Data Science
Jian Pei
Office hours: 2:30-3:30 pm, Tuesdays/Thursdays
Office: LSRC D112A
TAs
Qirui Cao: qirui.cao@duke.edu
Hao-Lun Hsu: hao-lun.hsu@duke.edu
Srikar Katta: srikar.katta@duke.edu
Xiaonan Wang: xiaonan.wang631@duke.edu
Haibo Xiu: haibo.xiu@duke.edu
Dingyan Zhong: dingyan.zhong@duke.edu
Rui Zhang: r.zhang@duke.edu
TA Office hours (LSRC D215):
Monday: 15:30 - 17:00
Wednesday: 17:30 - 19:00
Friday: 13:30 - 15:00
Office hour zoom link: https://duke.zoom.us/j/99187763884
Course Desription
This course provides a general and systematic introduction to the concepts, ideas, tools, and example applications of data science. We focus on the data-driven ideas, the interactions among applications, modeling, and data processing, and the essential algorithms and tools. By completing this course, students will learn methodology and hands-on experience on collecting and analyzing data, extracting insights from data, and transforming knowledge from data to business decisions and actions.
This offering has a programming/experiment component and a substantial independent project, making it suitable for a broad audience, particularly for students from computer science, healthcare, computer engineering, business administration, and statistics.
Prerequisites
Introductory courses to data structures, discrete mathematics, algorithms, statistics, and databases
Fluent in programming using Python, R, or Java.
Objectives
As a result of this course, you will be able to:
Understand the end-to-end data science process.
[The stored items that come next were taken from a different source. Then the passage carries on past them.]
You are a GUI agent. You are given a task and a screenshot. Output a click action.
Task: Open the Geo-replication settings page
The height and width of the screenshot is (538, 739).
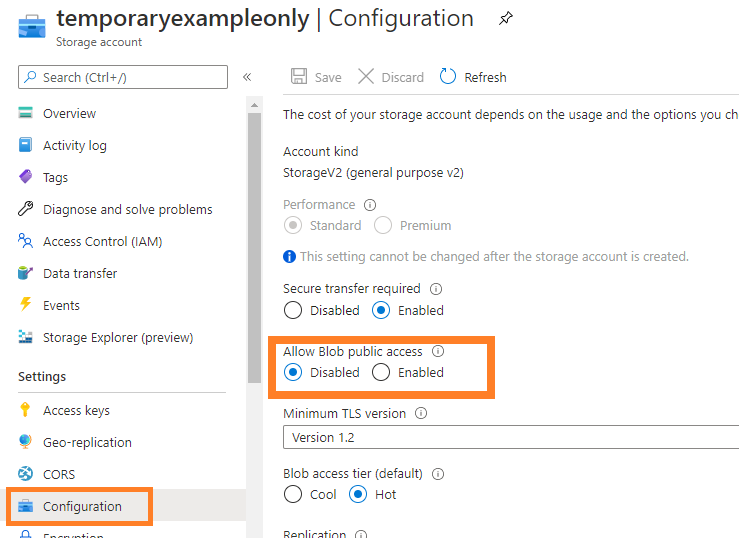[x=87, y=442]
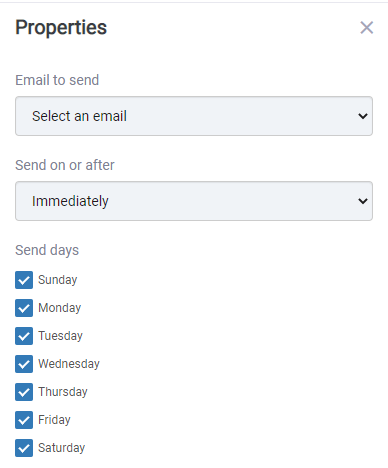Viewport: 388px width, 468px height.
Task: Click the Saturday label text
Action: [x=61, y=448]
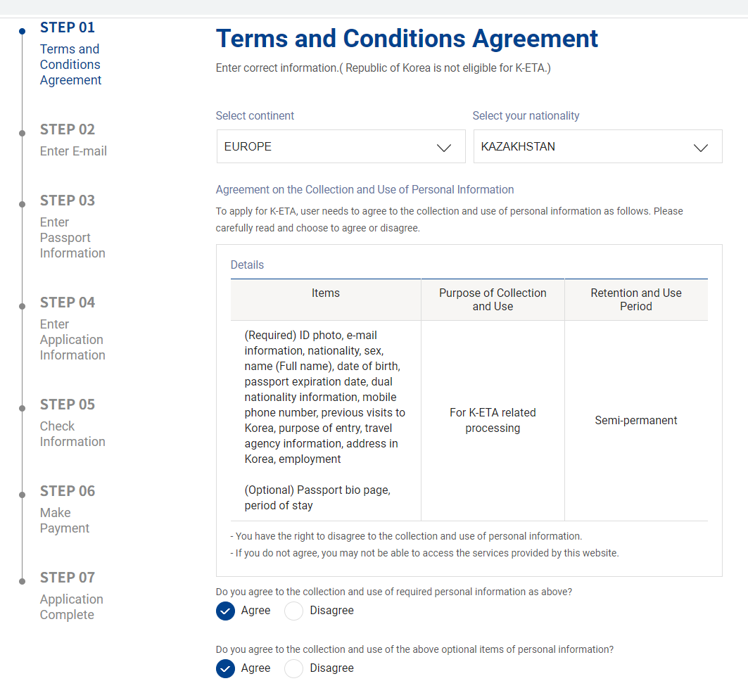Screen dimensions: 748x700
Task: Select Disagree for optional personal information items
Action: pos(294,668)
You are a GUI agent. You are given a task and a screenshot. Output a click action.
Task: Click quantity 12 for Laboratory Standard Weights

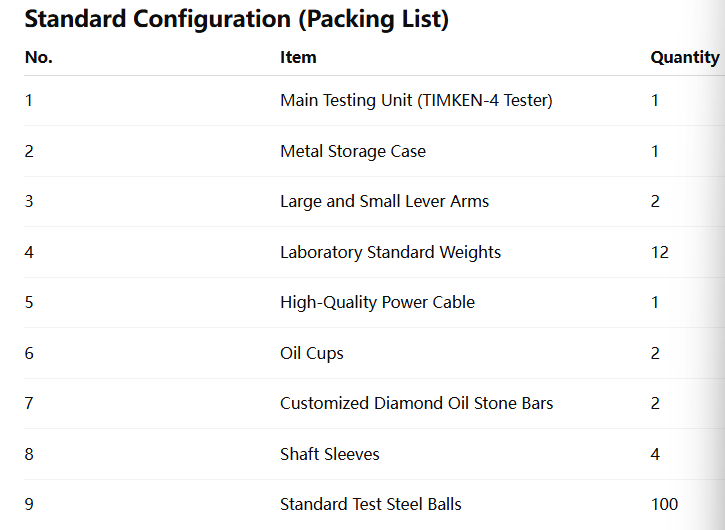[660, 252]
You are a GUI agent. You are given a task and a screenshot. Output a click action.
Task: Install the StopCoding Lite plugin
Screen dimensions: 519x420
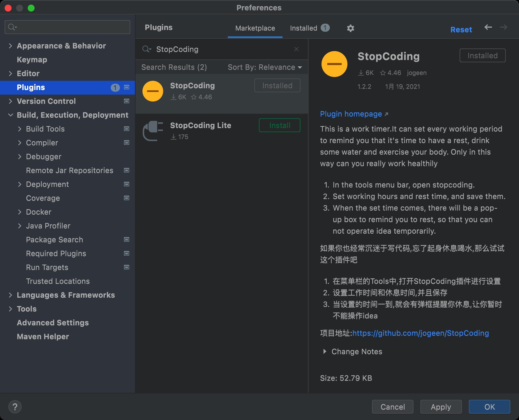[279, 125]
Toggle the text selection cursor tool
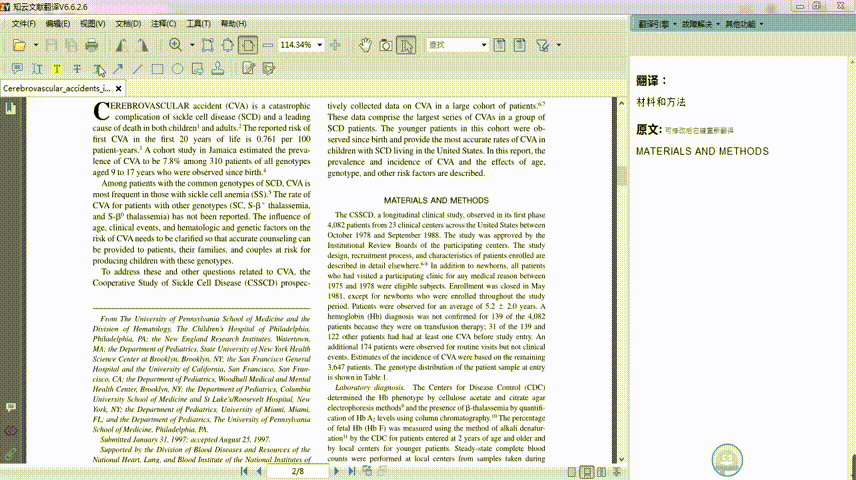 tap(406, 45)
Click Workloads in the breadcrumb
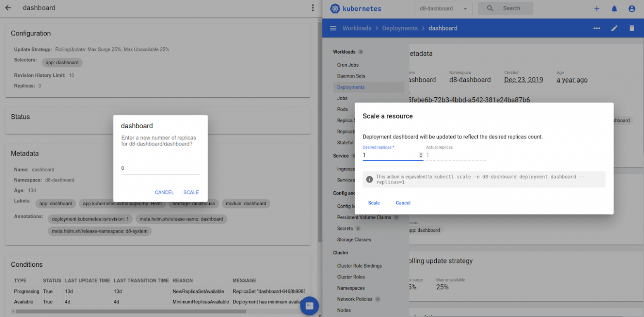The height and width of the screenshot is (317, 644). click(357, 28)
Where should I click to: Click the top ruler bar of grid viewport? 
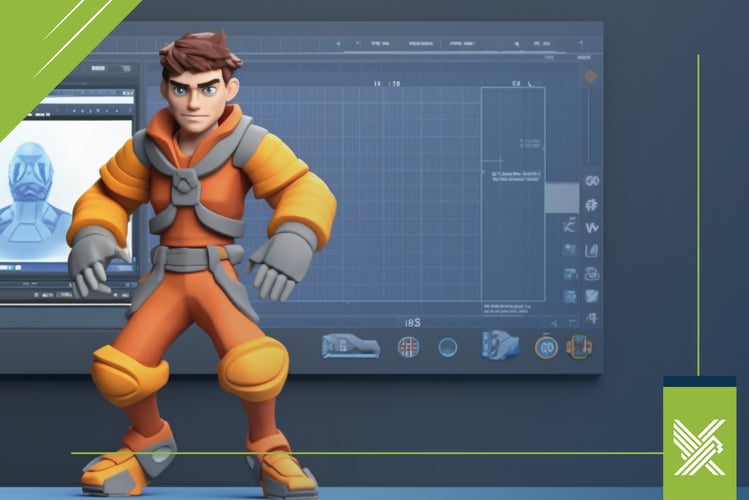[x=350, y=45]
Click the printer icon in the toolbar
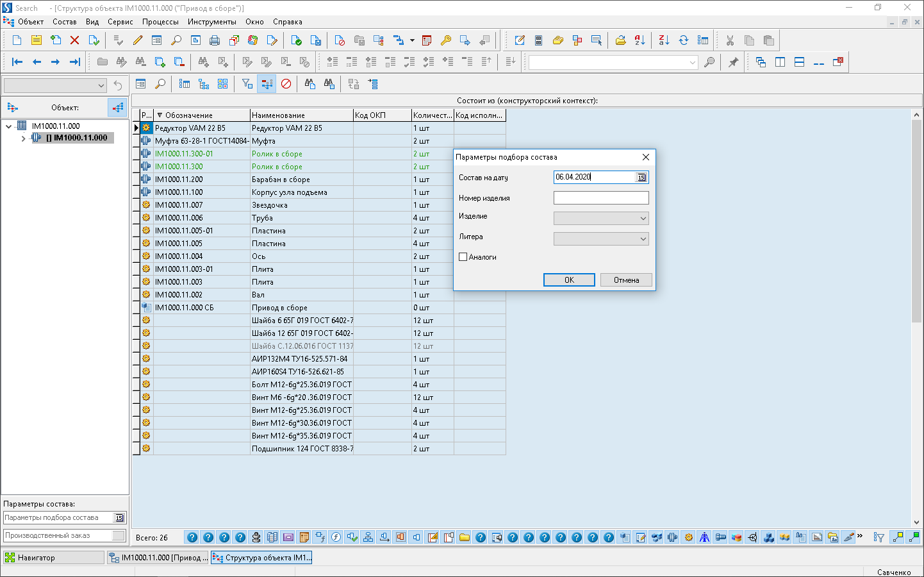 [x=215, y=40]
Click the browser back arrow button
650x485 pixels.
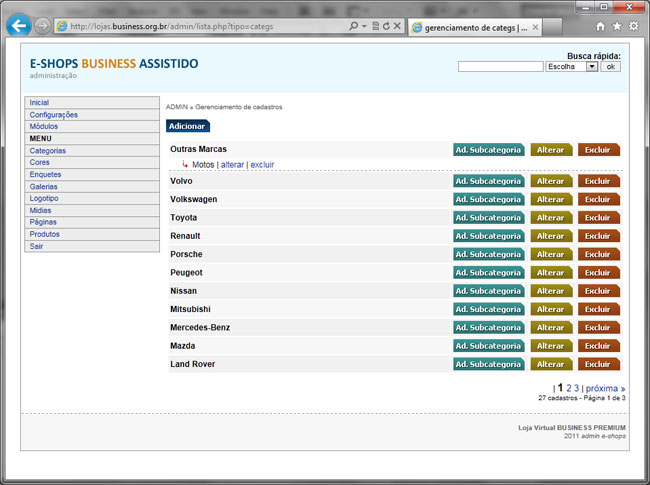coord(18,26)
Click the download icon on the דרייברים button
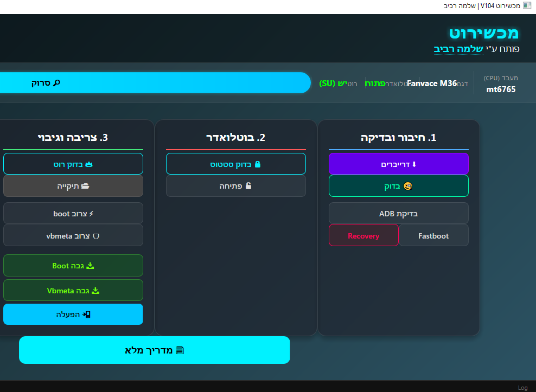 tap(414, 164)
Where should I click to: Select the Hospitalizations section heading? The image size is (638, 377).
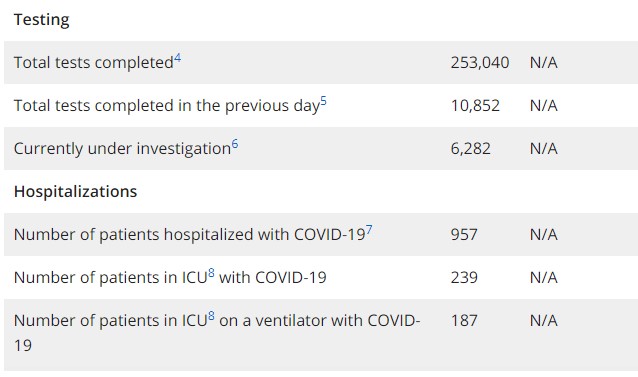(75, 192)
Grasp the essential concepts and techniques in data science process, such as sampling, data cleaning and integration, pattern mining, processing data using machine learning methods, producing interpretaion of data analytic results.
Practice the basics of telling stories and communicating with business stakeholders using data and analytics.
Get to know how to become a data scientist, how to work with data scientists, and how not to be fooled by data abusers.
Identify interesting research and development problems in data science.
Required Text
J. Han, J. Pei, and H. Tong: Data Mining: Concepts and Techniques, 4th Edition, Elsevier, 2022
References
There are many valuable references on the general subject of (methodology in) data science nowadays. Here only a few and biased examples are listed in a random order.
Gareth James, Daniela Witten, Trevor Hastie, and Robert Tibshirani. 2014. An Introduction to Statistical Learning: with Applications in R. Springer Publishing Company, Incorporated.
Matt Taddy, Leslie Hendrix, and Matthew Harding. 2023. Modern business analytics. McGraw Hill.
Gilbert Strang. 2019. Linear Algebra and Learning from Data. Wellesley Cambridge Press.
Larry Wasserman. 2010. All of Statistics: A Concise Course in Statistical Inference. Springer Publishing Company, Incorporated.
Judea Pearl, Madelyn Glymour, and Nicholas P. Jewell. 2016. Causal Inference in Statistics: A Primer. Wiley.
Course Requirements (subject to change)
5 Assignments (40%). By default, assignments will be released on Tuesdays, and due by 11:59 pm the next Thursdays. There will be 6-8 assignments. The best 5 will be used in the final grade calculation.
1 exam (30%).
1 group project (3-4 students per group, 30%)
Late submission policy
Every student has 3 late submission tokens. Each token has the power to defer an assignment submission deadline for 24 hours.
A project submission up to 72 hours late will still be accepted, with 5% deducted every 24 hours or partially.
Course Calendar (Dates and topics are subject to change at the discretion of the instructor)
January 12: Introduction
January 17: Knowing your data (Assignment 1)
January 19, 24: Data quality, data cleaning, and data integration (Assignment 2)
January 24, 26, and 31: Sampling (Assignment 3)
February 2 and 7: Data storage: data warehouses, data lakes, and data lakehouses (Assignment 4)
February 9: Regression
February 14: Uncertainty quantification (Assignment 5)
February 16: Regularization
February 21, 23, and 28: Frequent pattern mining (Assignment 6)
March 2, 7, and 9: classification (Assignment 7)
March 14 and 16: Spring recess, no classes
March 21 and 23: Causual inference
March 28 and 30: Clustering and factor models (Assignment 8)
April 4: Outlier detection
April 6 and 11: Causal analysis: from association to intervention and counterfactuals (Assignment 9)
April 13: Data markets
April 18: Data science stewardship: findable, accessible, interoperable, and reusable (FAIR)